Artemisinin from the plant Artemisia annua (A. annua) L., and used as artemisinin combination therapy (ACT), is the current best therapeutic for treating malaria, a disease that hits children and adults especially in developing countries. Traditionally, A. annua was used by the Chinese as a tea to treat “fever”. More recently, investigators have shown that tea infusions and oral consumption of the dried leaves of the plant have prophylactic and therapeutic efficacy. The presence of a complex matrix of chemicals within the leaves seems to enhance both the bioavailability and efficacy of artemisinin. Although about 1000-fold less potent than artemisinin in their antiplasmodial activity, these plant chemicals are mainly small molecules that include other artemisinic compounds, terpenes (mainly mono and sesqui), flavonoids, and polyphenolic acids. In addition, polysaccharide constituents of A. annua may enhance bioavailability of artemisinin. Rodent pharmacokinetics showed longer T½ and Tmax and greater Cmax and AUC in Plasmodium chabaudi-infected mice treated with A. annua dried leaves than in healthy mice. Pharmacokinetics of deoxyartemisinin, a liver metabolite of artemisinin, was more inhibited in infected than in healthy mice. In healthy mice, artemisinin serum levels were > 40-fold greater in dried leaf fed mice than those fed with pure artemisinin. Human trial data showed that when delivered as dried leaves, 40-fold less artemisinin was required to obtain a therapeutic response compared to pure artemisinin. ACTs are still unaffordable for many malaria patients, and cost estimates for A. annua dried leaf tablet production are orders of magnitude less than for ACT, despite improvements in the production capacity. Considering that for > 2000 years this plant was used in traditional Chinese medicine for treatment of fever with no apparent appearance of artemisinin drug resistance, the evidence argues for inclusion of affordable A. annua dried leaf tablets into the arsenal of drugs to combat malaria and other artemisinin-susceptible diseases.

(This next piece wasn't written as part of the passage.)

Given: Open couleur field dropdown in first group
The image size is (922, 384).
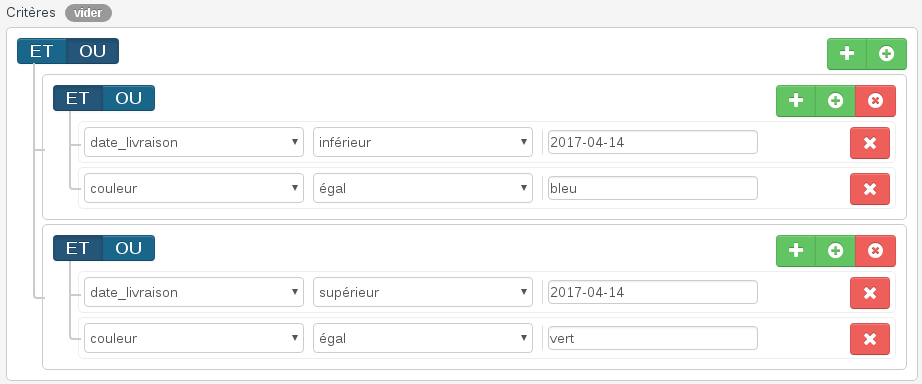Looking at the screenshot, I should click(194, 188).
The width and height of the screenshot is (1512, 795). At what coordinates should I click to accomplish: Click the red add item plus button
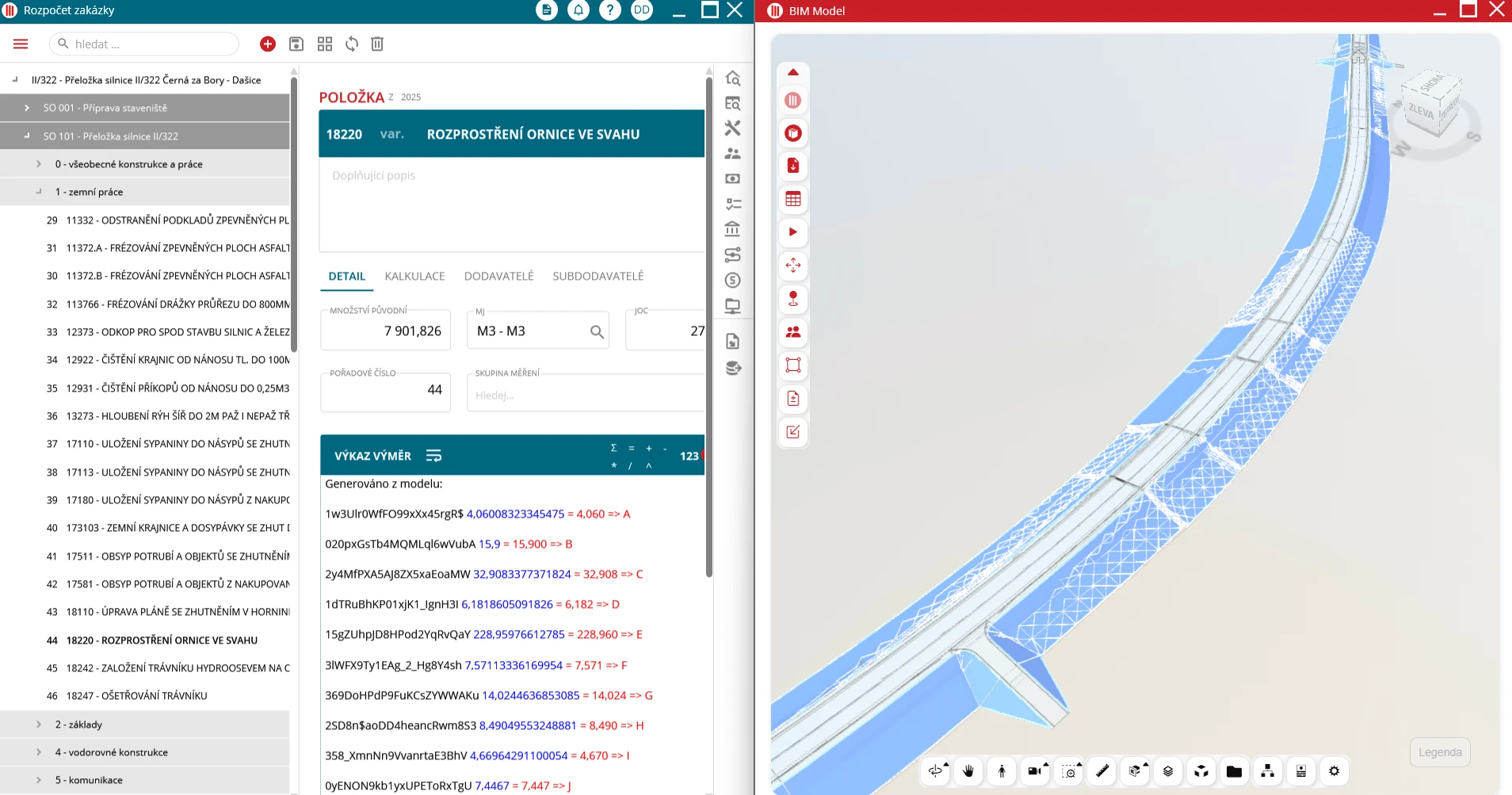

Keywords: Malaria, Infectious disease, Artemisia annua, Artemisinin, Combination therapy, Artemisinin combination therapy

Core tip: Artemisinin, extracted from the plant Artemisia annua (A. annua) L., and artemisinin derivatives are the current best antimalarial therapeutics and are delivered as artemisinin combination therapy (ACT). Availability and cost are problematic for the developing world where malaria is endemic. Oral consumption of A. annua dried leaves is more effective than the pure drug. A tea infusion of the leaves has prophylactic effects. Cost of producing and delivering the tea and A. annua dried leaf tablets is much more affordable than ACT.